▶ [Aufgabe] Zitiere aus dem folgenden Material alles von der Zeile mit „Click the user icon“ bis hinunter zur Zeile mit „pyautogui.click(x=196, y=322)“, beide Zeilen eingeschlossen. Gib die Zeilen wortgetreu wieder.

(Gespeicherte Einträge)
┌──
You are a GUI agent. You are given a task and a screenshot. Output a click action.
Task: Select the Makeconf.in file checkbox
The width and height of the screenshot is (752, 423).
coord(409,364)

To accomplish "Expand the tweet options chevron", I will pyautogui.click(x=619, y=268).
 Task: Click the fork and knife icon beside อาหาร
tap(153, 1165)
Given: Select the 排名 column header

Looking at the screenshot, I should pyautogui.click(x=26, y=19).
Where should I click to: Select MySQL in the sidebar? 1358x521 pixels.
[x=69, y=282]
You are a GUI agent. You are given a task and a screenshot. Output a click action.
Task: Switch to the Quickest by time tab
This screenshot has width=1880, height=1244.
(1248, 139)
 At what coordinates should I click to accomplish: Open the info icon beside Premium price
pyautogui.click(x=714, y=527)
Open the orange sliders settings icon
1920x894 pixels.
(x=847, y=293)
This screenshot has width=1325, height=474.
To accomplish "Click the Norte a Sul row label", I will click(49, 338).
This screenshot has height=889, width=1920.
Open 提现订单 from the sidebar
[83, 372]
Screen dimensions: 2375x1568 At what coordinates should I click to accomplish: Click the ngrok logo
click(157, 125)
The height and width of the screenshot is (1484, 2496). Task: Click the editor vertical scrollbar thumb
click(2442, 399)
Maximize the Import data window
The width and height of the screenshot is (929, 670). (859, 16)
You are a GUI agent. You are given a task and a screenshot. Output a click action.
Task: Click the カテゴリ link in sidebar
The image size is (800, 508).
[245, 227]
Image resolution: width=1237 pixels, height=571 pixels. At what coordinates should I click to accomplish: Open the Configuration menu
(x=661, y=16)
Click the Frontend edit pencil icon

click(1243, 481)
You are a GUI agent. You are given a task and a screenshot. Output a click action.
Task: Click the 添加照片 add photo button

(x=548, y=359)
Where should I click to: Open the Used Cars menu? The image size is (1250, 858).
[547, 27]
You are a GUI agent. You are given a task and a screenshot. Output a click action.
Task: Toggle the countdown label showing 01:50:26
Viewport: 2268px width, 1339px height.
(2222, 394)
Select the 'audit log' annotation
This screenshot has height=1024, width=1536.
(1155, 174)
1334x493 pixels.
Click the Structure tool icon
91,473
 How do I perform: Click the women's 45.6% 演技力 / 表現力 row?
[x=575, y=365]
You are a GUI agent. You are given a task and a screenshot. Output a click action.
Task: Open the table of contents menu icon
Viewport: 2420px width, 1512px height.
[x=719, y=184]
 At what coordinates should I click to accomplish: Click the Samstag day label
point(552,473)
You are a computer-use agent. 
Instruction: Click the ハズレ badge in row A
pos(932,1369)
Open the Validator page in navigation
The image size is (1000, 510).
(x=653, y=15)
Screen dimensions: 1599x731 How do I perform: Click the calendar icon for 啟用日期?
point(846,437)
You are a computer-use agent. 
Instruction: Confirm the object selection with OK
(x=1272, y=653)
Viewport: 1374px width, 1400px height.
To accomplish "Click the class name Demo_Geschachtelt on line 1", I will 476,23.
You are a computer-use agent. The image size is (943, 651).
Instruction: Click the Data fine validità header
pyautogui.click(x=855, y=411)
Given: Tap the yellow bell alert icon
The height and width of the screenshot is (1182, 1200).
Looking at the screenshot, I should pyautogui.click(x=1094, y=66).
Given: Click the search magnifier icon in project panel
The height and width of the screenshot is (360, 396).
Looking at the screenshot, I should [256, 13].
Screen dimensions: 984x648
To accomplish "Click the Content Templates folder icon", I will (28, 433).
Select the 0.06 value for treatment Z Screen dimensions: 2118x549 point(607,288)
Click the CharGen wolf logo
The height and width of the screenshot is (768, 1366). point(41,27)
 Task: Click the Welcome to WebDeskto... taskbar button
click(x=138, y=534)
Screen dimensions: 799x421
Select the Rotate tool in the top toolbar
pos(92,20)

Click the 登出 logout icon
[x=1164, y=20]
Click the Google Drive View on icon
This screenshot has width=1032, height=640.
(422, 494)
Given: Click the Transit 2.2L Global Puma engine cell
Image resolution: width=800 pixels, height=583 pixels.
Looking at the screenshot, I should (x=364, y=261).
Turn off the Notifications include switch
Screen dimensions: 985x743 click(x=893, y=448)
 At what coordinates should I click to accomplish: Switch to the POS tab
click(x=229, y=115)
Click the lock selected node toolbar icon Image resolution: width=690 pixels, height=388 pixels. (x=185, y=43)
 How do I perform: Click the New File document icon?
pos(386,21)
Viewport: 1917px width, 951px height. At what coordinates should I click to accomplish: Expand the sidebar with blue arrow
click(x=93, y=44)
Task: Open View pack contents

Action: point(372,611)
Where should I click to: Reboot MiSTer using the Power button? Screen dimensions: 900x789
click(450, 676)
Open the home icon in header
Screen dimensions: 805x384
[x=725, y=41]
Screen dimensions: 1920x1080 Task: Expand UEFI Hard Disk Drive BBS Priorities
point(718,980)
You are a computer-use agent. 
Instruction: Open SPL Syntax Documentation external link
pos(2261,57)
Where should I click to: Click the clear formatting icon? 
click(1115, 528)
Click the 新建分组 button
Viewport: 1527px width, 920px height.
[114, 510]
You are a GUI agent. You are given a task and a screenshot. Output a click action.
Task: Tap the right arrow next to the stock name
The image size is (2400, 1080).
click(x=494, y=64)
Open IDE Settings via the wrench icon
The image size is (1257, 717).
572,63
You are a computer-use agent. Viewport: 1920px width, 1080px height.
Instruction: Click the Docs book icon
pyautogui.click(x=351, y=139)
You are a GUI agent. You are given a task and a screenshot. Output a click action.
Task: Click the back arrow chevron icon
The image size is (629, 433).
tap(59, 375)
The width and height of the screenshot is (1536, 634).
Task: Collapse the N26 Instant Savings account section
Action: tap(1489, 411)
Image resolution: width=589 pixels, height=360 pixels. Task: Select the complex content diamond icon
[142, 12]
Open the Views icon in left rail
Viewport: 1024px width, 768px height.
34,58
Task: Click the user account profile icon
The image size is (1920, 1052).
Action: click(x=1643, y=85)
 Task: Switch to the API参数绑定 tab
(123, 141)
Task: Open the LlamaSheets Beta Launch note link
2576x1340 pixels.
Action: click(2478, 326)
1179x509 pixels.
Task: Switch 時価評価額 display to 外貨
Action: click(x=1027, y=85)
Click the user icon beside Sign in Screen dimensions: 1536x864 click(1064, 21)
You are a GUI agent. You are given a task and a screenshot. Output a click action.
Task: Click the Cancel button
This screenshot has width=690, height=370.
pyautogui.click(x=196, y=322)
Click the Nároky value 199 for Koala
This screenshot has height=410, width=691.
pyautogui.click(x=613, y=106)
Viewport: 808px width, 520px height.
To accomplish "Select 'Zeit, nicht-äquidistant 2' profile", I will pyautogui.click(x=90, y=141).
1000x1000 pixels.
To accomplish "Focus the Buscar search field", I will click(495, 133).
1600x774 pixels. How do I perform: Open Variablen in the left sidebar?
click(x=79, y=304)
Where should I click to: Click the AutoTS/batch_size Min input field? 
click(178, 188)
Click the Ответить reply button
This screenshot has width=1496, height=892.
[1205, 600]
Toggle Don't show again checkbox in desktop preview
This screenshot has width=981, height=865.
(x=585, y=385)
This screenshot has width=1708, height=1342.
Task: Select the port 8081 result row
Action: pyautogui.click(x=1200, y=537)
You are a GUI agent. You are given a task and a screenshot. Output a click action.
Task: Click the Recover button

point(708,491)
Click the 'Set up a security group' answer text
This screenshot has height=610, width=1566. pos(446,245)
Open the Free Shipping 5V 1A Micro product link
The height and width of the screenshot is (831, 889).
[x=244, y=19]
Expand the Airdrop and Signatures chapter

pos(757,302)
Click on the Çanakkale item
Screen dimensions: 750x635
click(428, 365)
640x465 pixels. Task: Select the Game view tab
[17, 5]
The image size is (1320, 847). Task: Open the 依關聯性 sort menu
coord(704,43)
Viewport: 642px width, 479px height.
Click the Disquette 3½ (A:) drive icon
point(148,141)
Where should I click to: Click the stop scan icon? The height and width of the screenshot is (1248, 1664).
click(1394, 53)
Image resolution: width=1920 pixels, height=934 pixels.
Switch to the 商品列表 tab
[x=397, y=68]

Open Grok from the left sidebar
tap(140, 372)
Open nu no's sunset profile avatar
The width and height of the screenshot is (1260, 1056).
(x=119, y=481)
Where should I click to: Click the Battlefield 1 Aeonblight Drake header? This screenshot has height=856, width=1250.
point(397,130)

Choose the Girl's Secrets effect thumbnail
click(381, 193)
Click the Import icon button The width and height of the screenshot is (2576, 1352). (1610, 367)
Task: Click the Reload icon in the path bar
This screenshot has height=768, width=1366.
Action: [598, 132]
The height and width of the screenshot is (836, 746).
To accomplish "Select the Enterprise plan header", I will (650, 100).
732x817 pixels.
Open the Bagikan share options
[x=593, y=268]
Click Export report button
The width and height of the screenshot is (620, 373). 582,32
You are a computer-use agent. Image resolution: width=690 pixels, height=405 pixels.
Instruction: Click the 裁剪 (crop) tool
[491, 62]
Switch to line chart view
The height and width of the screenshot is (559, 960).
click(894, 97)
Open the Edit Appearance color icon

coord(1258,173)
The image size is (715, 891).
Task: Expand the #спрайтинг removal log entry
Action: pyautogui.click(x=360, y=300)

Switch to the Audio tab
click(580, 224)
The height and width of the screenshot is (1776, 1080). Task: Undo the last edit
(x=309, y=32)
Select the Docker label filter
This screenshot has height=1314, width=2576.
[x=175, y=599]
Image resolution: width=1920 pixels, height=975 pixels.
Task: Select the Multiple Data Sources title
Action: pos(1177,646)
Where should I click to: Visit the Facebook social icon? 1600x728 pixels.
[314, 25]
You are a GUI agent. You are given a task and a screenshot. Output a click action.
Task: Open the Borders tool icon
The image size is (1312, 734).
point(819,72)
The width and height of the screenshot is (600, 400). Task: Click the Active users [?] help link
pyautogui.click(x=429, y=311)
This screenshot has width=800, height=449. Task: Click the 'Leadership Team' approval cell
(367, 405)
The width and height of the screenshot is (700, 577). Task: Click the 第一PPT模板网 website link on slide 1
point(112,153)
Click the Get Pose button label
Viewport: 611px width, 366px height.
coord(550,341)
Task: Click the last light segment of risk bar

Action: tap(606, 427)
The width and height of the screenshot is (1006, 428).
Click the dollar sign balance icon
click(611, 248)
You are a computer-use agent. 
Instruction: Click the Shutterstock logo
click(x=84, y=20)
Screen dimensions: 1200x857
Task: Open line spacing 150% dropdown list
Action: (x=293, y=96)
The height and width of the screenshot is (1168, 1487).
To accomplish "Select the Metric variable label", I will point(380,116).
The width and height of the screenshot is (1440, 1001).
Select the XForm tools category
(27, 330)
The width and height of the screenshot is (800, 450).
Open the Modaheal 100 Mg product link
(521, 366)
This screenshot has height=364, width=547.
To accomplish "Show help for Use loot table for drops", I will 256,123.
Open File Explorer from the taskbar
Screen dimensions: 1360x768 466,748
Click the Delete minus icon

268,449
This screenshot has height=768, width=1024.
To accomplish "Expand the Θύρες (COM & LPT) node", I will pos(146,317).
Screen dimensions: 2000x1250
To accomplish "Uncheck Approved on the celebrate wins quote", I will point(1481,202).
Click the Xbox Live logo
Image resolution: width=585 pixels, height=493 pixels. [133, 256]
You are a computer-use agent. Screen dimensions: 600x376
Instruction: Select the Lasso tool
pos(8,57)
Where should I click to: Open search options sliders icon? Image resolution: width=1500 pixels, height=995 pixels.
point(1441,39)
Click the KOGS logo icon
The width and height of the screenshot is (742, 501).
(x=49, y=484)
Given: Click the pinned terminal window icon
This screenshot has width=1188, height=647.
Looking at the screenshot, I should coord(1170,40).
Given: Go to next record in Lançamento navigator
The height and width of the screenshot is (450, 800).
└──
▶ [Ergebnis]
Click the user icon beside Sign in Screen dimensions: 1536x864 click(1064, 21)
You are a GUI agent. You are given a task and a screenshot. Output a click action.
Task: Click the Cancel button
This screenshot has width=690, height=370.
pyautogui.click(x=196, y=322)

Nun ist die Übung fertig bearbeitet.